## GIVEN TASK
Find every line in the entries below that contains the word "icon" and copy each of those lines. Case counts.

## DATA RECORDS

Begin

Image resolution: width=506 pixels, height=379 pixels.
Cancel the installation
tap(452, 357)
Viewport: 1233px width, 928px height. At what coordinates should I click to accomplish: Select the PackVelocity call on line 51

End
Begin

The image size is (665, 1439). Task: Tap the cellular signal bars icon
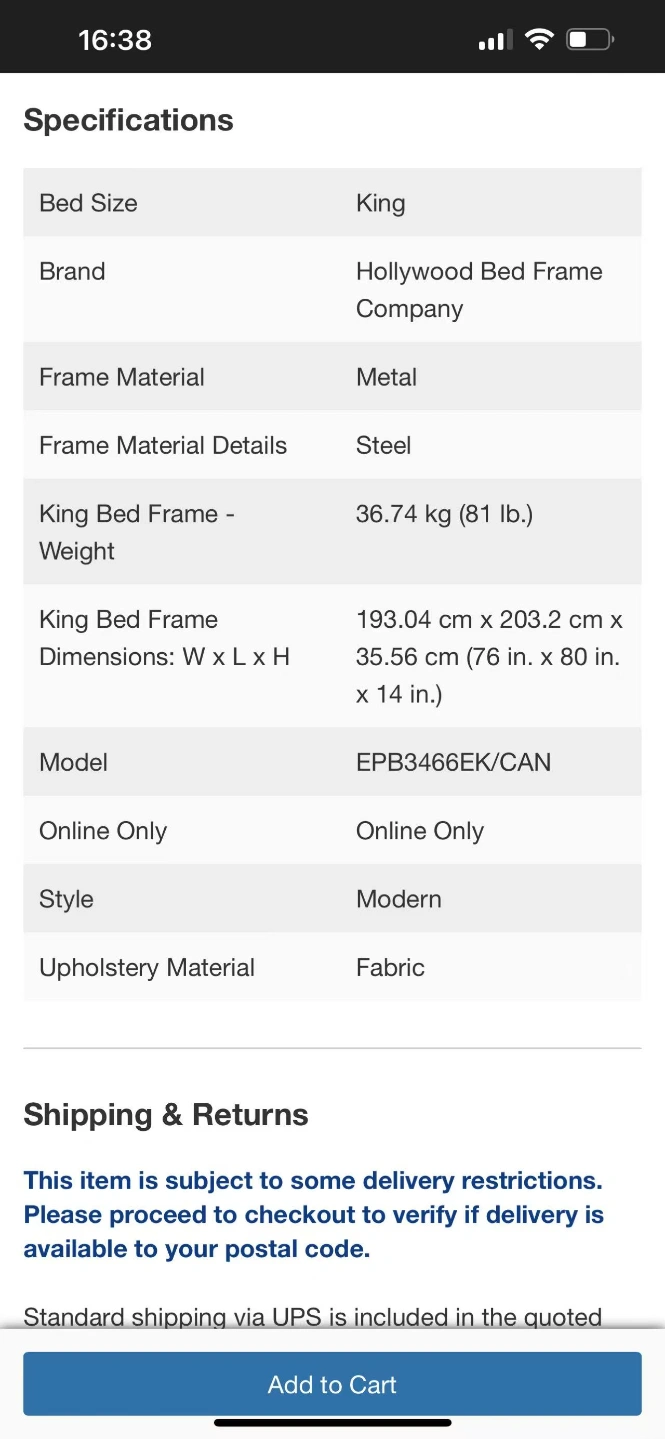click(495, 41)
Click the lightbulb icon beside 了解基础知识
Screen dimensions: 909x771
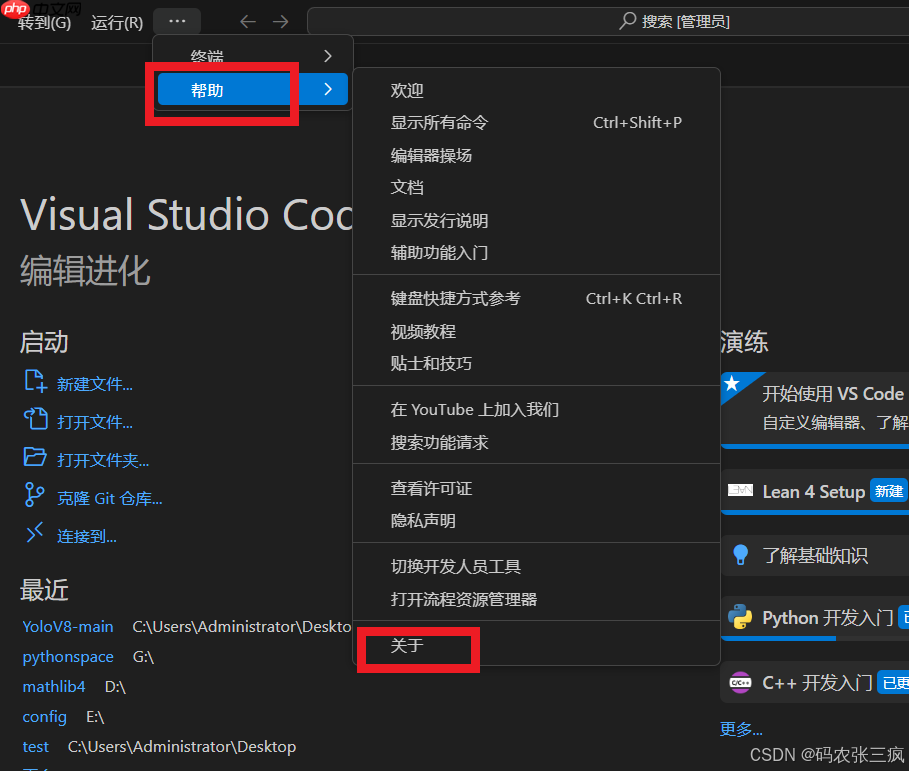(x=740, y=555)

End

## EXPECTED ANSWER
The image size is (665, 1439). Task: Tap the cellular signal bars icon
Click the lightbulb icon beside 了解基础知识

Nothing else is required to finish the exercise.